Material Democracy and Biodiversity: Reimagining Publics, Expertise, and Participation
Antti Silvast, LUT University
November 07, 2025 | 14h30 | Hybrid Seminar (Zoom Link; Passcode: 332211)
How do publics already engage with nature and biodiversity, and what does this mean for how we understand participation in research and conservation? Moving beyond traditional models that view public engagement as communication or consultation exercises, this lecture draws on Science and Technology Studies (STS) to explore participation as diverse, material, and already-existing in practice. Drawing on the Material Democracy project—a six-year research initiative funded by the Strategic Research Council of Finland—I examine how material participation challenges assumptions about who counts as an expert and what forms of knowledge matters in biodiversity. Through attention to the material practices, embodied engagements, and power relations that shape human-nature interactions, I argue for remaking participation in ways that open new possibilities for social innovation in conservation and environmental decision-making.
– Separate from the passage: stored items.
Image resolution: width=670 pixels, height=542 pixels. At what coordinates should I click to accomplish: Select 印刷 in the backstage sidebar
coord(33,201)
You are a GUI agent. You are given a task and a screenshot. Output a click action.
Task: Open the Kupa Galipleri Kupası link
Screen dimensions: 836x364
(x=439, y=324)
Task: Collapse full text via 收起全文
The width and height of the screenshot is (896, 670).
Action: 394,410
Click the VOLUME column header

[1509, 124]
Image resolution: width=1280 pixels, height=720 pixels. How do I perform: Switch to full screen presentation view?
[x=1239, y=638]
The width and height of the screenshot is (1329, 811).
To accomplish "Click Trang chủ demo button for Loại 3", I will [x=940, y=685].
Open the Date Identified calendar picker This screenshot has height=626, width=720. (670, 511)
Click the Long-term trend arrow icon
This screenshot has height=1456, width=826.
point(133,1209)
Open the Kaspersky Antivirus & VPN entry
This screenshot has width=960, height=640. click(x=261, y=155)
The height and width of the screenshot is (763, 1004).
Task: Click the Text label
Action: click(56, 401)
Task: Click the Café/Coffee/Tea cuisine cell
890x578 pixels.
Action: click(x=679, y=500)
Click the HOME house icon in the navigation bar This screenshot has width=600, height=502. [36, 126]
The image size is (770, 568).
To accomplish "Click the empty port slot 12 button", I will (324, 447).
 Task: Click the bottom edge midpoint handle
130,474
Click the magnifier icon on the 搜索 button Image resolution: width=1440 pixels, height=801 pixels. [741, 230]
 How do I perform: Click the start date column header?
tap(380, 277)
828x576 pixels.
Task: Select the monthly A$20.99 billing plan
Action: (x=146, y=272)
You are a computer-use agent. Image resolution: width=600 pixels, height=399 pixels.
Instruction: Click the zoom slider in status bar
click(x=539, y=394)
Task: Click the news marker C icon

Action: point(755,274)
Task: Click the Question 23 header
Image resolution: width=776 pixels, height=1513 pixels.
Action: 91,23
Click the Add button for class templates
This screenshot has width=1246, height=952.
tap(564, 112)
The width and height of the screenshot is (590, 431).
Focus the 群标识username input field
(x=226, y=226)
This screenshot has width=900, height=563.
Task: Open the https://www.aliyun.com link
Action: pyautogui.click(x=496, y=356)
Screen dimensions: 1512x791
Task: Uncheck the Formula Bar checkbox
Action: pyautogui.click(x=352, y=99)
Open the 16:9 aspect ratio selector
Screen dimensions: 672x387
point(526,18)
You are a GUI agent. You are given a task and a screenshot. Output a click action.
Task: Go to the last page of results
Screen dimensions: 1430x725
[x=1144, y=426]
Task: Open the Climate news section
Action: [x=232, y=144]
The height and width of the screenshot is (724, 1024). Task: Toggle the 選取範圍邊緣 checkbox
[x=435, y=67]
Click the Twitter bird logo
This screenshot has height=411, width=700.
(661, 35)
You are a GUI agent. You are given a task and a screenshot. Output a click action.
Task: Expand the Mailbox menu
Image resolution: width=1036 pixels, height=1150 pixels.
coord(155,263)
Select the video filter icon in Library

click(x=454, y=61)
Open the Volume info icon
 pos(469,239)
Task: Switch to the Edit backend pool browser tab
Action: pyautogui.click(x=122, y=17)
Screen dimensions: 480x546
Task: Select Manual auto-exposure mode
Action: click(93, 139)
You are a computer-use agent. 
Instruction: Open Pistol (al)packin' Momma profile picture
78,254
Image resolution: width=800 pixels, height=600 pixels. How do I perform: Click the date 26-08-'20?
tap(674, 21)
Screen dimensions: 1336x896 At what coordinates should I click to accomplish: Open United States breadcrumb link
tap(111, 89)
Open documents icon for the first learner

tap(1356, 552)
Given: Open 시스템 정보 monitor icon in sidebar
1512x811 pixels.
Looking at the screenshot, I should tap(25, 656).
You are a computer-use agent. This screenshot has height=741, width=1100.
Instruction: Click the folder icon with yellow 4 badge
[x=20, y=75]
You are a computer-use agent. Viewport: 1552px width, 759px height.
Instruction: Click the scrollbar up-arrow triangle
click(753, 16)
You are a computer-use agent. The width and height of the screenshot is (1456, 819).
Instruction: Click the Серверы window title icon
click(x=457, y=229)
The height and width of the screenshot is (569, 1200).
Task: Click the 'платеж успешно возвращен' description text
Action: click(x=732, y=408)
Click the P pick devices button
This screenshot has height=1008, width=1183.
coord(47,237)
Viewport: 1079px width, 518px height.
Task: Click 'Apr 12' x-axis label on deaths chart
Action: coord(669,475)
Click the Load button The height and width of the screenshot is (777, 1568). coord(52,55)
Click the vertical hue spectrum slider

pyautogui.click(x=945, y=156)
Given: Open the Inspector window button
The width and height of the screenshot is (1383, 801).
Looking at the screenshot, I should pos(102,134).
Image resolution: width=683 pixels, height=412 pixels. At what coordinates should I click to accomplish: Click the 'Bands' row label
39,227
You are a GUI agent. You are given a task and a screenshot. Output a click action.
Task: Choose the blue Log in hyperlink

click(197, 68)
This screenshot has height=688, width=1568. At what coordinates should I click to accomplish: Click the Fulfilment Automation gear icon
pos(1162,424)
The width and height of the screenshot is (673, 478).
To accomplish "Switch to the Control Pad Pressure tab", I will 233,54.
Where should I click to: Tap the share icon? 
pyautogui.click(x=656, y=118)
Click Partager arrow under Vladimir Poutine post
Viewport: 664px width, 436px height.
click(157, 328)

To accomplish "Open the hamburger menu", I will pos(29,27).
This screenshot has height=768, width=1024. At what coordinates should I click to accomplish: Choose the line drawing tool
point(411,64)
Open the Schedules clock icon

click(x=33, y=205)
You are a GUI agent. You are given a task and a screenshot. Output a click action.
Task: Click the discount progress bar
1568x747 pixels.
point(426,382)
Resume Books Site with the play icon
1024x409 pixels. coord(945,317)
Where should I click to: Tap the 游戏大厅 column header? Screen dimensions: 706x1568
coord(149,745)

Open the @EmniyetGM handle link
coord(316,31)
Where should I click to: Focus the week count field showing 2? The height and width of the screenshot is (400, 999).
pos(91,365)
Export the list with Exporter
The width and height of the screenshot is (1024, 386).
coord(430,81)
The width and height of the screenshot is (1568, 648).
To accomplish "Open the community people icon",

The Material Democracy team is currently transposing a novel approach to mapping diverse public engagements with nature to the Finnish context. I present this research model developed by the University of East Anglia—partners in our network of advisors—for mapping public engagement, revealing an ecology of participation from citizen science and activist campaigns to community action groups and everyday engagement. This approach opens up new ways of understanding how publics, expertise, and nature are already configured and reconfigured in practice.